* Stored records:
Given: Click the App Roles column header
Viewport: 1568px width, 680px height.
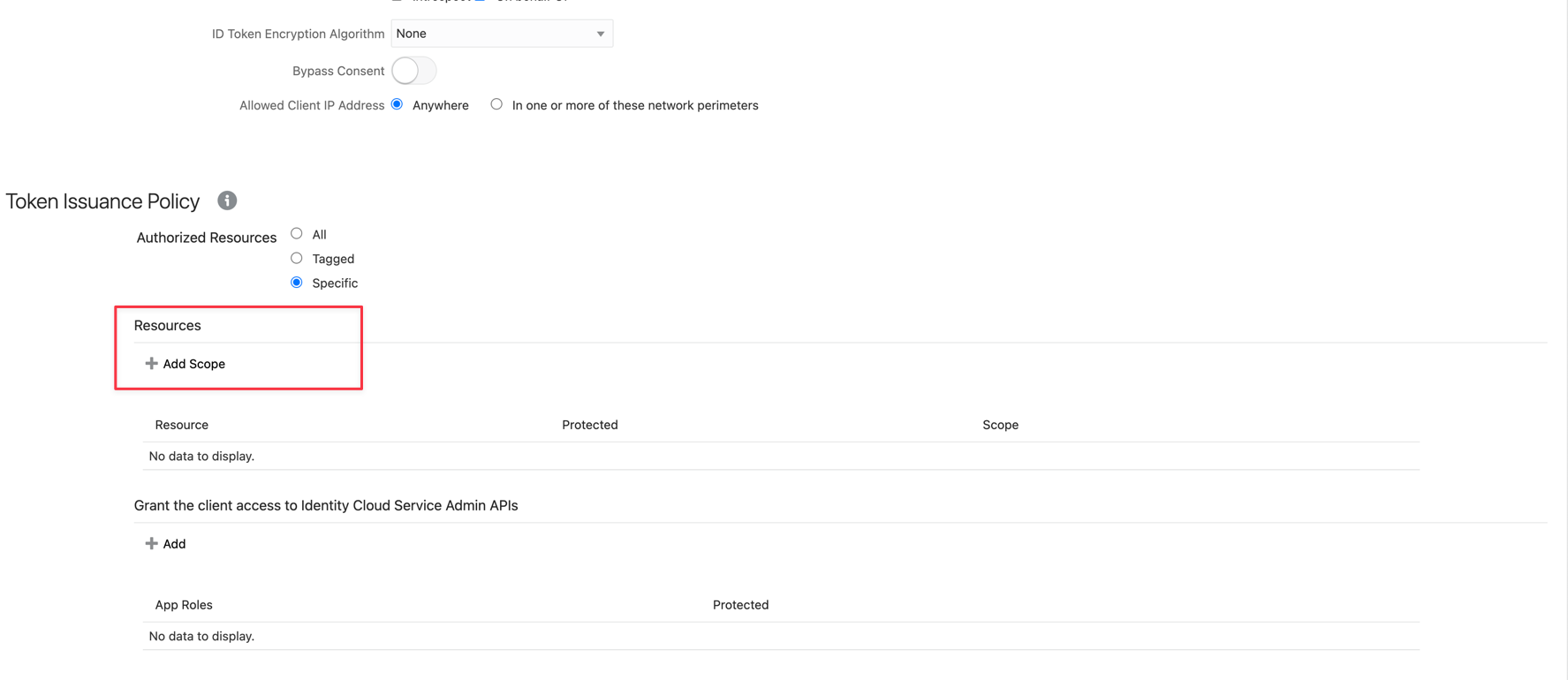Looking at the screenshot, I should click(x=184, y=605).
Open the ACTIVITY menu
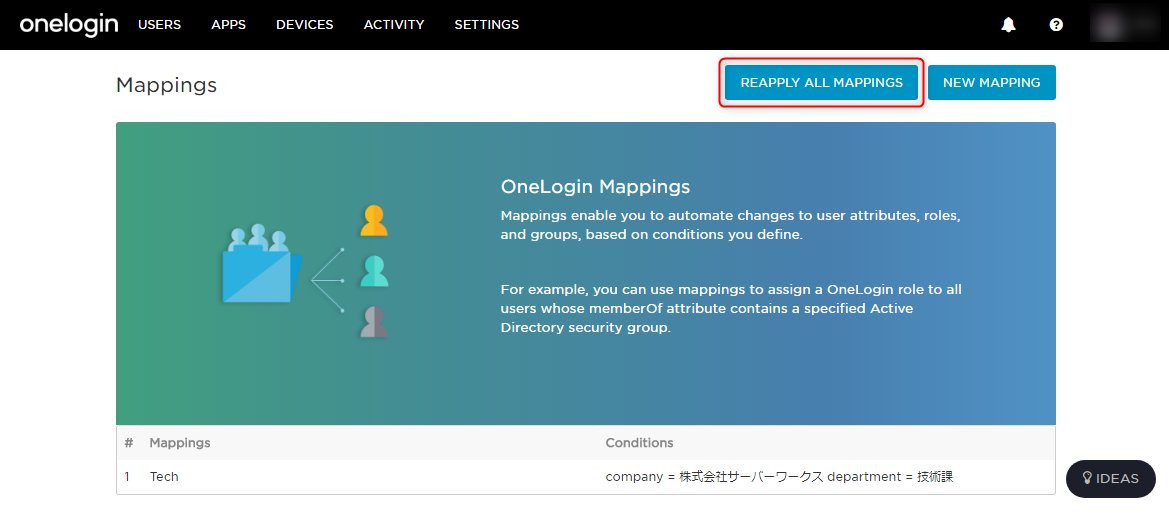 coord(394,25)
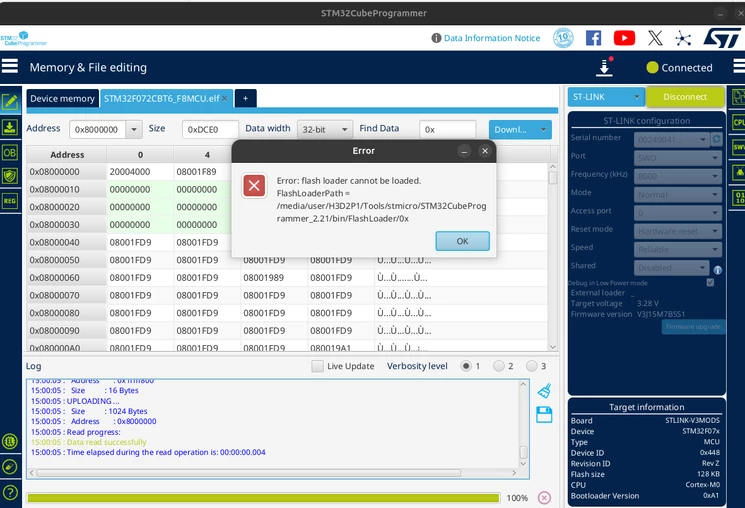Click the Log horizontal scrollbar
Viewport: 745px width, 508px height.
click(x=248, y=473)
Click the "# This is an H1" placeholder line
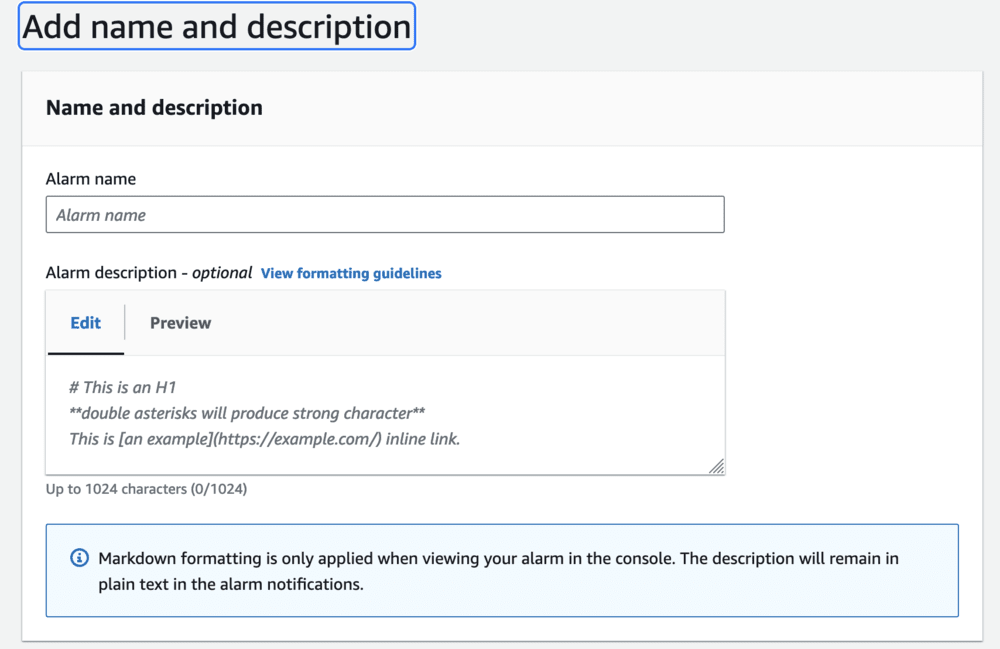The image size is (1000, 649). [123, 387]
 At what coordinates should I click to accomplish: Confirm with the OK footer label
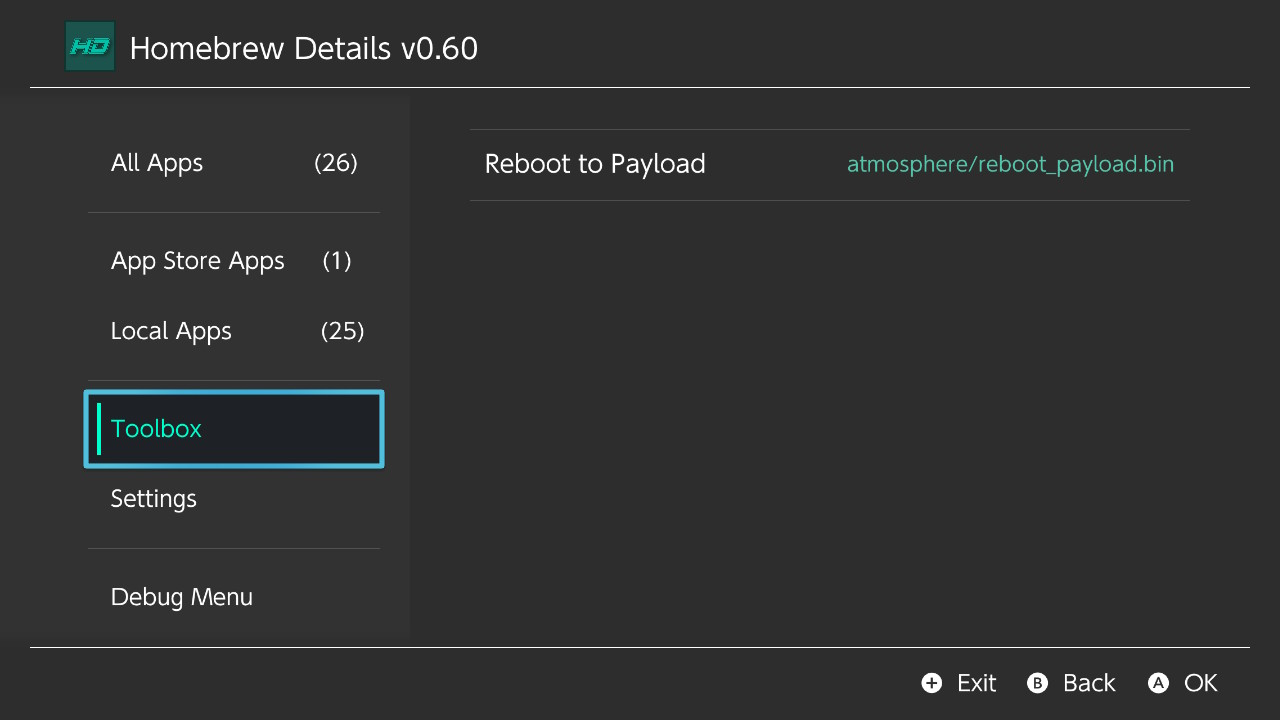[1201, 683]
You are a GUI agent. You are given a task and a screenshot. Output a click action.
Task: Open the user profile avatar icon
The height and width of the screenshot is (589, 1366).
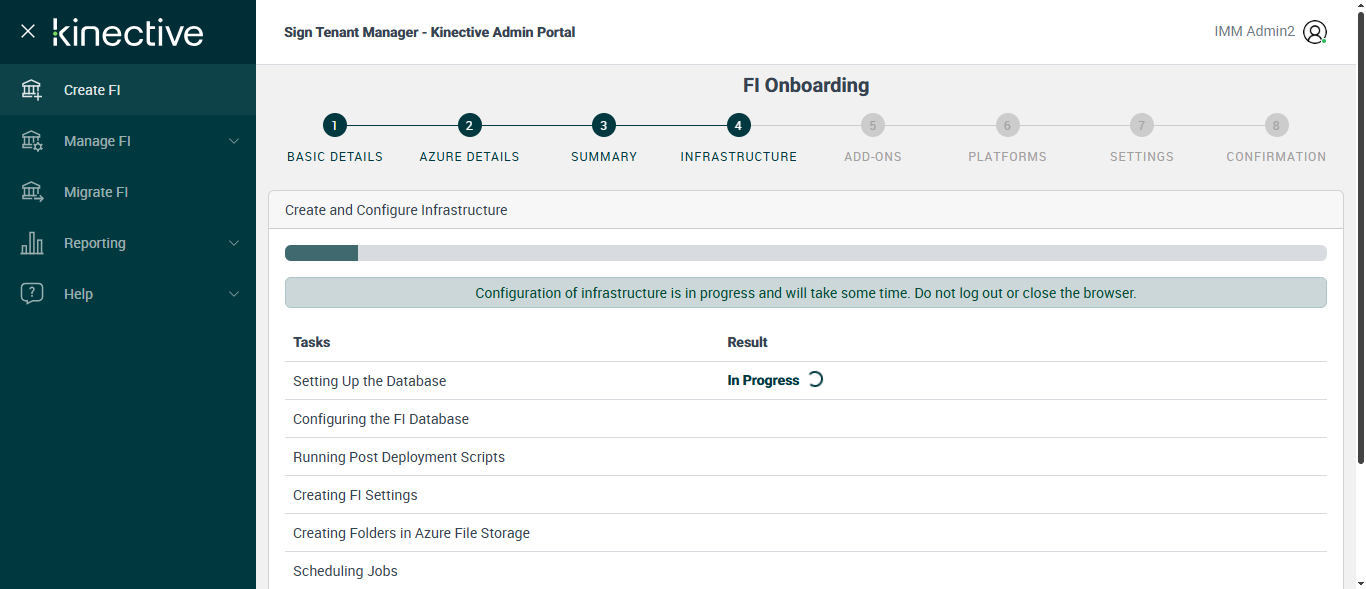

* AIM OF THE TASK: All records should be output exactly, with the pictures left out.

* WRITTEN REPLY:
Given: Click the App Roles column header
Viewport: 1568px width, 680px height.
Looking at the screenshot, I should click(x=184, y=605).
Open the ACTIVITY menu
 coord(394,25)
Click the Log horizontal scrollbar
Viewport: 745px width, 508px height.
click(x=248, y=473)
Click the "# This is an H1" placeholder line
The image size is (1000, 649). [123, 387]
 At what coordinates should I click to accomplish: Confirm with the OK footer label
[1201, 683]
You are a GUI agent. You are given a task and a screenshot. Output a click action.
Task: Open the user profile avatar icon
The height and width of the screenshot is (589, 1366).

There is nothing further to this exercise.